Tim McInnerny as Captain Darling

Darling is the pivot on which the episode turns from comedy to tragedy. Up to this point in the series, he has been Blackadder’s enemy, the subject of contempt – a sycophantic bureaucrat, keeping a safe distance behind the front line. But we feel his fear intensely as we see him literally pleading for his life, while Melchett – inadvertently or wilfully – misinterprets his protests:

Darling: No, sir…You’re, you’re not listening, sir. I’m begging you, please — for the sake of all the times I’ve helped you with your dicky bows and dicky bladder – please don’t make me…

Melchett: …make you go through the farewell debagging ceremony in the mess? Heh! No, I’ve spared you that, too, you touchingly sentimental young
booby! Look: no fuss, no bother – the driver is already here.

Darling has been painted as a coward, but we understand his terror at this sudden turn of events. The nightmare mood of this scene is underlined by Melchett’s unsettling moustache net, and by the dramatic lighting portraying the arriving driver as a figure of doom.

Back in the trench, as the time to go over the top approaches, fear starts to take hold, even in the breezy and mindlessly patriotic George, and the simple Baldrick:

George: Sir?

Blackadder: Yes, Lieutenant?

George: I’m scared, sir.

Baldrick: I’m scared too, sir.

George: I mean, I’m the last of the tiddlywinking leapfroggers from the golden summer of 1914. I don’t want to die. I’m really not overkeen on dying
at all, sir.

As we enter the final sequence, the most moving speech is left to Captain Darling, on his arrival in the trench, when Blackadder asks him how he is feeling:

Erm, not all that good, Blackadder — rather hoped I’d get through the whole show; go back to work at Pratt & Sons; keep wicket for the Croydon gentlemen; marry Doris… Made a note in my diary on my way here. Simply says, “Bugger.”

Blackadder resists the temptation to mock or gloat over Darling, simply replying “Well, quite”. The adversaries are reconciled by fear.

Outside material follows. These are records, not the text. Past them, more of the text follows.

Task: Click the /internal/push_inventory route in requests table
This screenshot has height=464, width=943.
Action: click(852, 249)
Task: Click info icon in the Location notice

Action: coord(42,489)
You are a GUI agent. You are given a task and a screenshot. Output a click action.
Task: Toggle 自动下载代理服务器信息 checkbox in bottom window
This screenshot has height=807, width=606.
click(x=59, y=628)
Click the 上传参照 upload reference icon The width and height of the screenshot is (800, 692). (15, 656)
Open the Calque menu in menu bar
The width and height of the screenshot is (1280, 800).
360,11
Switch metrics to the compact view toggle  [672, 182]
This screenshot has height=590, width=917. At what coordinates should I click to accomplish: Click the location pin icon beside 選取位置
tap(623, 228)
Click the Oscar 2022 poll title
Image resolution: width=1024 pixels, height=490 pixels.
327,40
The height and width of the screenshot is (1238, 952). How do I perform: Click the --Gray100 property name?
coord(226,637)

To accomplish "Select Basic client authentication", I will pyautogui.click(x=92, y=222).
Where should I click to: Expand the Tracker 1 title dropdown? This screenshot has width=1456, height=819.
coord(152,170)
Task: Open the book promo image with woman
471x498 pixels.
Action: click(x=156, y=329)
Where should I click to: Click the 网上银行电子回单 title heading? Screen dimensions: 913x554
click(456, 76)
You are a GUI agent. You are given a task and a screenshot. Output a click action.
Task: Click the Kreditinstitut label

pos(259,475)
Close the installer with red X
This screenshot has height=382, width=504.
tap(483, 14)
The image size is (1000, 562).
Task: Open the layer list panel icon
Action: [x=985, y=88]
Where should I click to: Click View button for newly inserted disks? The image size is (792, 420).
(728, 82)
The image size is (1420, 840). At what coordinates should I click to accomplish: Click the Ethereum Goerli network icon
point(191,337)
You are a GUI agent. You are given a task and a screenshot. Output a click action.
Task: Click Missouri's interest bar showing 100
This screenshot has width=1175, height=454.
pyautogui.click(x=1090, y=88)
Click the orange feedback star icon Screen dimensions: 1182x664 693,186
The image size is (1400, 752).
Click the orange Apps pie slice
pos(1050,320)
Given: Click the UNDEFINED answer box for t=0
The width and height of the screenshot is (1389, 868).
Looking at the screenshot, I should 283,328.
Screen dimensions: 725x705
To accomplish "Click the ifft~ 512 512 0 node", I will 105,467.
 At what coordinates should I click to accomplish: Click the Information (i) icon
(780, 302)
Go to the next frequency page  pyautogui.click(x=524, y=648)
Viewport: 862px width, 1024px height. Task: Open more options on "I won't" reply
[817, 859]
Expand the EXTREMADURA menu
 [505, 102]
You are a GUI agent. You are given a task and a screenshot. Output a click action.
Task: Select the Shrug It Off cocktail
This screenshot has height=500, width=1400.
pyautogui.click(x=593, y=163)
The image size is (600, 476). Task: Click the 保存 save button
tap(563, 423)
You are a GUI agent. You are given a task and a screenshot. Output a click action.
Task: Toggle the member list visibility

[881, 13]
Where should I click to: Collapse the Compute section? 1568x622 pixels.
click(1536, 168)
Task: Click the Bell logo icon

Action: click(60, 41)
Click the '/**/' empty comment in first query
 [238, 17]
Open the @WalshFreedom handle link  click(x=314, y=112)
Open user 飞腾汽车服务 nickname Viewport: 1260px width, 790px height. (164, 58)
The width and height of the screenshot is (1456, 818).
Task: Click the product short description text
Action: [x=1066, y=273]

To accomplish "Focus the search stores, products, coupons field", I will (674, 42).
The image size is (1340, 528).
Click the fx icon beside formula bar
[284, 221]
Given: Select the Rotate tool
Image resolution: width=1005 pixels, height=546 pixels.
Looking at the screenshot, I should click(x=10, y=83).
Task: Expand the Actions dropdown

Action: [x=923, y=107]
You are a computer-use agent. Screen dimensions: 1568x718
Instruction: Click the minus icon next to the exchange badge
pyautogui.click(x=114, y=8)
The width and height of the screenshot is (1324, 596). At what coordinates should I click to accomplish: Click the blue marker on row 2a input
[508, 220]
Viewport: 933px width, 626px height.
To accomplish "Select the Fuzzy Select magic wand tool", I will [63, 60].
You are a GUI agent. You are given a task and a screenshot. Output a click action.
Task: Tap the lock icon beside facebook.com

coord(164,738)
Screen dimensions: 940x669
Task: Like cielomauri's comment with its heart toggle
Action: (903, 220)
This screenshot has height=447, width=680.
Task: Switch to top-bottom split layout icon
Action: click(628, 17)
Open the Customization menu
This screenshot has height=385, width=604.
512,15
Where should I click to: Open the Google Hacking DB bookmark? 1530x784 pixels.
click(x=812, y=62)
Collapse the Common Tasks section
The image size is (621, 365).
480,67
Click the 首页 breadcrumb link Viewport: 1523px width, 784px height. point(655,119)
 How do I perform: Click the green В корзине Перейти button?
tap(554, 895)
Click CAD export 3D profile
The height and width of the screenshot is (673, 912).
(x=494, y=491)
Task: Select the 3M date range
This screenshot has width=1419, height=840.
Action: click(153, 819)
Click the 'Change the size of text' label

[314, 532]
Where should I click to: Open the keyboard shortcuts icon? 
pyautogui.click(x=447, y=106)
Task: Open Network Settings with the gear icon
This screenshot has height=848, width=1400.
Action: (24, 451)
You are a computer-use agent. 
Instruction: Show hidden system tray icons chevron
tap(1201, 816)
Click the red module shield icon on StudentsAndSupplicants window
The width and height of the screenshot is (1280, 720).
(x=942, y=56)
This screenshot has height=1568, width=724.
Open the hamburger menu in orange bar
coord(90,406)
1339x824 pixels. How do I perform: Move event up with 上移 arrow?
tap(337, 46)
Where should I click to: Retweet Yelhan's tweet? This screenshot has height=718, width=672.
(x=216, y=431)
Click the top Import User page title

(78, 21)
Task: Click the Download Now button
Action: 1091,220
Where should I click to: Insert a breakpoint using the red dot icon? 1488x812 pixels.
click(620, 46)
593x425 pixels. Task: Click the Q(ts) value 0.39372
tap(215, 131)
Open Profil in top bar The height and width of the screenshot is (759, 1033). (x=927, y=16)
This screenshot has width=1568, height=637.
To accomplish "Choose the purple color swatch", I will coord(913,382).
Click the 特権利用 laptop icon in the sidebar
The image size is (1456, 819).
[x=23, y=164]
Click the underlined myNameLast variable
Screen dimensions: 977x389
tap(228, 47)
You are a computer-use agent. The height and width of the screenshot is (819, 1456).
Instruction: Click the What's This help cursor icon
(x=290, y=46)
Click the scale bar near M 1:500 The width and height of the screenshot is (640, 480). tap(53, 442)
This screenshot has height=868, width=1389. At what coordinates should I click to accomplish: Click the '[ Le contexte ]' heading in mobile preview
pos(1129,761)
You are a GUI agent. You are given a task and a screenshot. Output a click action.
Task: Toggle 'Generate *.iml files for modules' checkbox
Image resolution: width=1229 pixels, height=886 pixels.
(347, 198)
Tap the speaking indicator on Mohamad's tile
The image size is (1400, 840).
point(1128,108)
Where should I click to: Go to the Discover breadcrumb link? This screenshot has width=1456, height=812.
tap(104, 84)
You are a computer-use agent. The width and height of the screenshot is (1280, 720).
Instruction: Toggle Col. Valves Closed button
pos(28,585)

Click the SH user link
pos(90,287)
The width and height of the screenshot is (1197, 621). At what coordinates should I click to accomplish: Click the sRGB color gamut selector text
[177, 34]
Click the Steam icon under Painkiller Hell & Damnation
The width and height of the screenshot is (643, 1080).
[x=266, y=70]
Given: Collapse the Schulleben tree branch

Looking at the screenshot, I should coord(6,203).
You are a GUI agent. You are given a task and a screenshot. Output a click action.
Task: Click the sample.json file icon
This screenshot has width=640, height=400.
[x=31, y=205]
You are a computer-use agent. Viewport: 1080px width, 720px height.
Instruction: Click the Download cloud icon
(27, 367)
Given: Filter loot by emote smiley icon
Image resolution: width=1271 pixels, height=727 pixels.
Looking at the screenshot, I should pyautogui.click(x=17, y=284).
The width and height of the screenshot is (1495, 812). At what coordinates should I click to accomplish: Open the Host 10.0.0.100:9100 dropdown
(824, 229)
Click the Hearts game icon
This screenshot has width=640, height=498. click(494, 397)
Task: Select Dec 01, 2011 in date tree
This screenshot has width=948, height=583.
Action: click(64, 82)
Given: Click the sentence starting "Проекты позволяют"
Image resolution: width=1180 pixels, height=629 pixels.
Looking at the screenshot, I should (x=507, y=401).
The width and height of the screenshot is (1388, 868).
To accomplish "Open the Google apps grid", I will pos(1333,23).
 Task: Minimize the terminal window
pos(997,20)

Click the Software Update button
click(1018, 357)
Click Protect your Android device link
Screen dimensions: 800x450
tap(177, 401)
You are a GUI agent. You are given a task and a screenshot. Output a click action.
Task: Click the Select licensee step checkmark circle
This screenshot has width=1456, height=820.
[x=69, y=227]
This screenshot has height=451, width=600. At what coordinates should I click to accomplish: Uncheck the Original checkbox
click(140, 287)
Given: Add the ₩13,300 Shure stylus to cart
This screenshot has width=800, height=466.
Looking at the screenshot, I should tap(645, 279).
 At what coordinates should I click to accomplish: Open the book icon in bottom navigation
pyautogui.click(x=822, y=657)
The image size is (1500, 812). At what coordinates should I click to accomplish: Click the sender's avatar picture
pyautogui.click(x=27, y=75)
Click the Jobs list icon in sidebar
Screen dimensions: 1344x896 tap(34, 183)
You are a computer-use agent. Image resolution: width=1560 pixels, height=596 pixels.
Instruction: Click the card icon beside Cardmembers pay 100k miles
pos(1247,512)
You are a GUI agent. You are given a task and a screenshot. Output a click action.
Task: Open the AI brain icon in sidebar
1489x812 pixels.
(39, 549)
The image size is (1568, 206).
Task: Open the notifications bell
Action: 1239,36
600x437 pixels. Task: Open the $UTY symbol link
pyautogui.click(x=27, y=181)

And in this moment, we are all Darling. Dislikeable though he is, we cannot but feel his tragedy: why should he be denied this modest, contented future?

As they wait in the trench to go over the top, they notice that the British guns have stopped firing, Darling concludes that the war is over: “Thank God! We lived through it! The Great War – 1914-1917.” (by now this dark joke might now require an explanatory caption: “The war did not end until 1918”). Blackadder has to point out to the men that the guns have only been silenced so they can make their attack.

We hear the chilling anonymous order: “On the signal, company will advance!” Blackadder’s final piece of caustic wit is aimed not at Baldrick, George or Darling, but at the war itself. There is no time to listen to Baldrick’s cunning plan:

Well, I’m afraid it’ll have to wait. Whatever it was, I’m sure it was better than my plan to get out of this by pretending to be mad. I mean, who would have noticed another madman round here?

When Blackadder says “Good luck, everyone” before blowing his whistle for the advance, he is sincere. We’re not laughing any more.

In the famous final scene we see all the main characters (except General Melchett) running into action with explosions around them. The scene is shown in slow motion, accompanied by a haunting, echoing piano slowly playing the Blackadder theme. It then fades into a tranquil poppy field, leaving us to draw our conclusions about their fate. Following the laughter that has gone before, this is devastating.

It was not written that way. The final scene had been hastily filmed on an unconvincing polystyrene set: furthermore the cast members, having once clambered through the obstructions, smoke and explosions in the dark, feared injury and refused to do another take. The resulting amateurish footage undermined the intended poignancy of the scene, so in editing, the episode’s director Richard Boden had the idea of using slow motion and fading into the poppy field with the sound of birdsong. The end credits were omitted.

During the filming of the episode, Rowan Atkinson described sharing his character’s dread of impending death and feeling a “knot in the pit of my stomach”, something he had not experienced before. By the end, we each have that knot in our stomach. To my mind, this is the finest half hour of television ever made.

And yes, I do mean better than the one with Del Boy falling through the bar.